As you know, in this blog I’m trying to focus on hard news and not on each tempest in a tweet.
And I’ve mentioned my latest personal strategy for dealing with upsetting news: focusing on those who are responding with compassion.
A few days ago, I discovered that Mister Rogers’ mother gave him this advice when he saw scary things in the news as a kid: "Always look for the helpers. There’s always someone who is trying to help.”
But on to bias at Google:
President Trump tweeted on Tuesday that Google is suppressing the voices of conservatives, that "96 percent of (Google News) results on ‘Trump News’ are from National Left-Wing Media.”
Yet "Trump’s false charges crashed into a longstanding set of worries about Google, its biases and its power,” says Farhad Manjoo, a technology columnist at The New York Times.
Google is the product of humans who have preferences, opinions and blind spots and who work within a corporate structure that has clear financial and political goals, says Majnoo. And because Google’s systems increasingly are created by artificial intelligence tools that learn from real-world data, there’s a growing possibility that it will amplify the many biases found in society, even unbeknown to its creators.
Google’s influence on public discourse comes primarily through algorithms, chief among them the system that determines which results you see in its search engine, Manjoo says. These algorithms are secret, which Google says is necessary because search is its golden goose and because explaining the precise ways the algorithms work would leave it open to being manipulated.
But this initial secrecy creates a "troubling opacity,” he says. Because search engines take into account the time, place and some personalized factors when you search, the results you get today will not necessarily match the results someone else gets tomorrow. This makes it hard for outsiders to investigate bias across Google’s results.

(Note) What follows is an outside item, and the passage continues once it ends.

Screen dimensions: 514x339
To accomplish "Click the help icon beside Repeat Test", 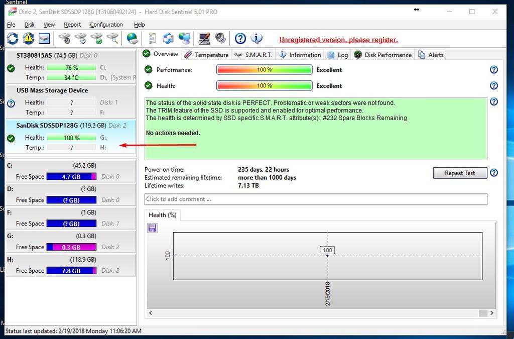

And "researchers point out that if Google somehow went rogue and decided to throw an election to a favored candidate, it would only have to alter a small fraction of search results to do so,” says Manjoo.
Researchers also say Google’s algorithms favor recency and activity, which is why they're so often vulnerable to being manipulated in favor of misinformation and rumor in the aftermath of major news events.
Some of Google’s rivals say the company favors its own properties in its search results over those of third-party sites — for example, how it highlights Google’s local reviews instead of Yelp’s in response to local search queries.
Google says it's working on addressing misinformation and that it’s aware of the potential for certain kinds of bias in its search results.
“What you have from us is an absolute commitment that we want to continually improve results and continually address these problems in an effective, scalable way,” says Pandu Nayak, who heads Google’s search ranking team. “We have not sat around ignoring these problems.”
Frank Pasquale, a professor at the University of Maryland’s law school who's studied the role that algorithms play in society, outlined in 2010 a way for regulatory agencies like the Federal Trade Commission and the Federal Communications Commission to gain access to search data to monitor and investigate claims of bias. Nobody has taken up the idea.
Sen. Orrin Hatch, R-Utah, has asked the Federal Trade Commission to investigate potential anti-competitive effects in Google’s search and digital advertising practices in the wake of Trump’s claims.